How then, can a semantic construct of a collection of mostly contradictory diseases be the result of a supposed biological causal chain, which itself in turn is made up of hypothetical constructs as cause-and-effect factors? Because the premises and conclusions (3,6) which underlie Gallo et al’s plague formula can be falsified convincingly.

Gallo et al have claimed that "epidemiological data prove that an infectious agent (3) is the cause of "AID", and "AID" is the cause of "S"." Essentially, Gallo et al arrived at this conclusion from the findings of the CDC that "S" ("OI, mainly PCP, and KS") is significantly connected with very frequent promiscuity and predominantly receptive anal intercourse in homosexual men in the metropolitan areas in the US (3). However, this conclusion only demonstrates the arbitrary and selective interpretation of the clinical data by the CDC and Gallo et al.
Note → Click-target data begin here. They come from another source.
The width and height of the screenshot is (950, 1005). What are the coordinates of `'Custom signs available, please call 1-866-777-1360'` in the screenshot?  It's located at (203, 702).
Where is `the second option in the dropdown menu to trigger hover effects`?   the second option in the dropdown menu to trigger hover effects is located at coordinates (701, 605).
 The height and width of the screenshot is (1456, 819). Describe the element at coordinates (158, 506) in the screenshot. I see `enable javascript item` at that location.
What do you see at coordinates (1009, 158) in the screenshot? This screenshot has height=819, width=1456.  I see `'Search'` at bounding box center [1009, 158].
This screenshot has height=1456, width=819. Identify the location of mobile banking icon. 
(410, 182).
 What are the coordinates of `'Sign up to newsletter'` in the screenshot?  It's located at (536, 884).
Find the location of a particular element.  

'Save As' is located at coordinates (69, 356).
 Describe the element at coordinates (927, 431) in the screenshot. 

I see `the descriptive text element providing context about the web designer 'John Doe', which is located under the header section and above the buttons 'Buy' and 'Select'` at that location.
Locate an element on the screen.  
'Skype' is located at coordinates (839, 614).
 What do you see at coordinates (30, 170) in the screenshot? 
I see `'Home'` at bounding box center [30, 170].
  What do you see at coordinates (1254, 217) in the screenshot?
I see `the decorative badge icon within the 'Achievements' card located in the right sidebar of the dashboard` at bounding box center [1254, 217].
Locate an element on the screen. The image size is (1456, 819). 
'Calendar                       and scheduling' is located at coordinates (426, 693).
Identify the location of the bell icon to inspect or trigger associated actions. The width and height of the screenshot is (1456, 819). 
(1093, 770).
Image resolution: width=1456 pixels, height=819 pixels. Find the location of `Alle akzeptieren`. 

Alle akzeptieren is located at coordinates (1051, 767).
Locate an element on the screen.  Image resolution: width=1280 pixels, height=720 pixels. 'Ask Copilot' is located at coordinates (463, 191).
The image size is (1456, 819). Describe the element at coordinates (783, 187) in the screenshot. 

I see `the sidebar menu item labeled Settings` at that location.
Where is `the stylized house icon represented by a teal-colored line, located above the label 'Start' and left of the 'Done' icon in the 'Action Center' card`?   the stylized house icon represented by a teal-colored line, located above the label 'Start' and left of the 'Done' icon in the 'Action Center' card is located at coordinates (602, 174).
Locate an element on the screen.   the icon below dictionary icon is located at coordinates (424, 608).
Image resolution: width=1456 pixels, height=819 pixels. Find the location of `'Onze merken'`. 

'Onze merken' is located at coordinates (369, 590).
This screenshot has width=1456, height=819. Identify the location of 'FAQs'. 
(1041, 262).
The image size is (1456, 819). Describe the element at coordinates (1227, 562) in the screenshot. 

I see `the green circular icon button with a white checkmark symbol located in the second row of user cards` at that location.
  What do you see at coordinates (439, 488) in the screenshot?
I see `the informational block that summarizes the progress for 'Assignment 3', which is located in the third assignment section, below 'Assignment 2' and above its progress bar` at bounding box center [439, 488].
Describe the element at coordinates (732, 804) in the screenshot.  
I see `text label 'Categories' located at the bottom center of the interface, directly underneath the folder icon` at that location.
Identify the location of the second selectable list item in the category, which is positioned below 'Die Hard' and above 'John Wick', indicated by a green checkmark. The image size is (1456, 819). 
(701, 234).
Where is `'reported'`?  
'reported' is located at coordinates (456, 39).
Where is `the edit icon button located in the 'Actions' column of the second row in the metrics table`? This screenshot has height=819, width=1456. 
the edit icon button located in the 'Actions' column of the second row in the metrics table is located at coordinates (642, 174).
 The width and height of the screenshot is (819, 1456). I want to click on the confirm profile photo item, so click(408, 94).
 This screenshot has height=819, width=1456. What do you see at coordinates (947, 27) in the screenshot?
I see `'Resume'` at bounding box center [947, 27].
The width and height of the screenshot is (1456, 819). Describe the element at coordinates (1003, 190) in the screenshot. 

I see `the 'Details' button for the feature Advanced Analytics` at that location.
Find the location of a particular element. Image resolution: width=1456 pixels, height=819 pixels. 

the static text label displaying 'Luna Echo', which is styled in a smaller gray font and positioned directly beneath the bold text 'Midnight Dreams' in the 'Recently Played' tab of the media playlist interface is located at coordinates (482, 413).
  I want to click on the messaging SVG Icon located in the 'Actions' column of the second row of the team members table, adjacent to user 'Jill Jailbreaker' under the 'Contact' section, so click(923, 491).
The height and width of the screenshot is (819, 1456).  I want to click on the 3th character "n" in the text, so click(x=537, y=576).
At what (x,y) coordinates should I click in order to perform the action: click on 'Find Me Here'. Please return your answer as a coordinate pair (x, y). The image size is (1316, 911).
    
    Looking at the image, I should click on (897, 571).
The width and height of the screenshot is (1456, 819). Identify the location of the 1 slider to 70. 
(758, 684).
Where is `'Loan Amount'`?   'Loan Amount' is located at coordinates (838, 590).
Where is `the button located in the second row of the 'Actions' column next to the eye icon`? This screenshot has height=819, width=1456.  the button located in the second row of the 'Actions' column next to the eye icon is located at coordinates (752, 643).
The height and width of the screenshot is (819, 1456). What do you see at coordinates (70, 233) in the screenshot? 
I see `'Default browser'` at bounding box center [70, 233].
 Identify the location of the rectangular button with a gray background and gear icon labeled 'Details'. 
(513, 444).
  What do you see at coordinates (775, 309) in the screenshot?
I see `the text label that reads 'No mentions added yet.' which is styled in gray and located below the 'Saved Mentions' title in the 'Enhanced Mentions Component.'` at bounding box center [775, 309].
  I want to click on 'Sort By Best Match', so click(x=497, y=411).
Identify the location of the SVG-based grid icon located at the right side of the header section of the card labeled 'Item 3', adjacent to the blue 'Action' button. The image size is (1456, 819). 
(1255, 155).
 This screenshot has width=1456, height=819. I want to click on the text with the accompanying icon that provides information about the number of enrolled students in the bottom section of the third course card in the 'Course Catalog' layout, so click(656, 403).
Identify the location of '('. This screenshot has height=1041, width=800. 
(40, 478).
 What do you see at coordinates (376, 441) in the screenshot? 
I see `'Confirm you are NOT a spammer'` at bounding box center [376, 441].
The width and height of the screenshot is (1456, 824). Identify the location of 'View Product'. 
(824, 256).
Highly promiscuous and predominantly receptive (unprotected) anal intercourse are specifically indicators simultaneously for infectious and non-infectious causal factors for "S" ("OI, mainly PCP, and KS") as well as "AID" (decline in T-helper lymphocytes in blood serum). The conclusion of a new infectious pathogen and simultaneous exclusion of all non-infectious causal factors is by no means compelling, although it determines to this day the theory that "HIV causes AIDS".

Highly promiscuous behaviour and predominant receptive anal intercourse closely correlate with consumption of sexual stimulants, above all amyl and isobutyl nitrites. 95% of homosexual men in the US report regular use of nitrite (9,10). Nitrite inhalation relaxes the smooth anal muscles, raises blood flow to the penis, raises pain threshold, heightens orgasm and unleashes a mild state of intoxication in the brain. Nitrite use predominantly but not exclusively became known in homosexual sex partners, and has been approaching ubiquitous in surveyed homosexual men in Western countries since the mid-70s (11,13).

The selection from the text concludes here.